## Goal of the exercise
Retype the data below line for line, exactly as each line appears.

## Given entries

▬▬▬▬▬▬▬▬▬▬

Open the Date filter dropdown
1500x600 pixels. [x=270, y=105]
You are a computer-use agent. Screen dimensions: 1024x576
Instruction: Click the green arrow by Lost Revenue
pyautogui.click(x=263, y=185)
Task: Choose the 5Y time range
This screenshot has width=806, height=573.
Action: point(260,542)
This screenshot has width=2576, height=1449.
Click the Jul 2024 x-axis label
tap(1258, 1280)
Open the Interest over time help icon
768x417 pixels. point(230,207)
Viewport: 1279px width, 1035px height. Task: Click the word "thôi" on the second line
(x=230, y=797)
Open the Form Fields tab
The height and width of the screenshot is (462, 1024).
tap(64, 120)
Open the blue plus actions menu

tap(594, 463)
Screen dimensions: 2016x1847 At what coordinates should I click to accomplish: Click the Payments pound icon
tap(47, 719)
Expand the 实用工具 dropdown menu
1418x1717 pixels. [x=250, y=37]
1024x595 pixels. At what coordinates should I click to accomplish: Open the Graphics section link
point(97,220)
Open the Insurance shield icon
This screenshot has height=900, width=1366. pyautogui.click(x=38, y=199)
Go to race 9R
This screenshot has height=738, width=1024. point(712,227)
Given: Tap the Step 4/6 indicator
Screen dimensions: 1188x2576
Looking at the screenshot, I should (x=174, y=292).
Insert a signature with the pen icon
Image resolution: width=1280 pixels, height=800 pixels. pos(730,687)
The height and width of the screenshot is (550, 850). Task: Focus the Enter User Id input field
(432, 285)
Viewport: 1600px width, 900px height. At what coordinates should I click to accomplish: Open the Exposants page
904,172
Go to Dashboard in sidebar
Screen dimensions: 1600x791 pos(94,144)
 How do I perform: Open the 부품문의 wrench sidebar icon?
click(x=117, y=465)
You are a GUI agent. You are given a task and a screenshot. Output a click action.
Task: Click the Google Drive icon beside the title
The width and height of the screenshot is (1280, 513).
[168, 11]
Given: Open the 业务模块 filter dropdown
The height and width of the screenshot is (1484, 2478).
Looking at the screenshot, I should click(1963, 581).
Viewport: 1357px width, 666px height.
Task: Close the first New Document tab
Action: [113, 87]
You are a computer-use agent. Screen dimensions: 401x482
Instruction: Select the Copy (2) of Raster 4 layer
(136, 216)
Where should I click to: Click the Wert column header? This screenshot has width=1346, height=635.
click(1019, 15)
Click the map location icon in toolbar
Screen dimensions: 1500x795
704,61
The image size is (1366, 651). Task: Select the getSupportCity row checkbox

▬▬▬▬▬▬▬▬▬▬

## Worked solution
Open the Date filter dropdown
1500x600 pixels. [x=270, y=105]
You are a computer-use agent. Screen dimensions: 1024x576
Instruction: Click the green arrow by Lost Revenue
pyautogui.click(x=263, y=185)
Task: Choose the 5Y time range
This screenshot has width=806, height=573.
Action: point(260,542)
This screenshot has width=2576, height=1449.
Click the Jul 2024 x-axis label
tap(1258, 1280)
Open the Interest over time help icon
768x417 pixels. point(230,207)
Viewport: 1279px width, 1035px height. Task: Click the word "thôi" on the second line
(x=230, y=797)
Open the Form Fields tab
The height and width of the screenshot is (462, 1024).
tap(64, 120)
Open the blue plus actions menu

tap(594, 463)
Screen dimensions: 2016x1847 At what coordinates should I click to accomplish: Click the Payments pound icon
tap(47, 719)
Expand the 实用工具 dropdown menu
1418x1717 pixels. [x=250, y=37]
1024x595 pixels. At what coordinates should I click to accomplish: Open the Graphics section link
point(97,220)
Open the Insurance shield icon
This screenshot has height=900, width=1366. pyautogui.click(x=38, y=199)
Go to race 9R
This screenshot has height=738, width=1024. point(712,227)
Given: Tap the Step 4/6 indicator
Screen dimensions: 1188x2576
Looking at the screenshot, I should (x=174, y=292).
Insert a signature with the pen icon
Image resolution: width=1280 pixels, height=800 pixels. pos(730,687)
The height and width of the screenshot is (550, 850). Task: Focus the Enter User Id input field
(432, 285)
Viewport: 1600px width, 900px height. At what coordinates should I click to accomplish: Open the Exposants page
904,172
Go to Dashboard in sidebar
Screen dimensions: 1600x791 pos(94,144)
 How do I perform: Open the 부품문의 wrench sidebar icon?
click(x=117, y=465)
You are a GUI agent. You are given a task and a screenshot. Output a click action.
Task: Click the Google Drive icon beside the title
The width and height of the screenshot is (1280, 513).
[168, 11]
Given: Open the 业务模块 filter dropdown
The height and width of the screenshot is (1484, 2478).
Looking at the screenshot, I should click(1963, 581).
Viewport: 1357px width, 666px height.
Task: Close the first New Document tab
Action: [113, 87]
You are a computer-use agent. Screen dimensions: 401x482
Instruction: Select the Copy (2) of Raster 4 layer
(136, 216)
Where should I click to: Click the Wert column header? This screenshot has width=1346, height=635.
click(1019, 15)
Click the map location icon in toolbar
Screen dimensions: 1500x795
704,61
The image size is (1366, 651). Task: Select the getSupportCity row checkbox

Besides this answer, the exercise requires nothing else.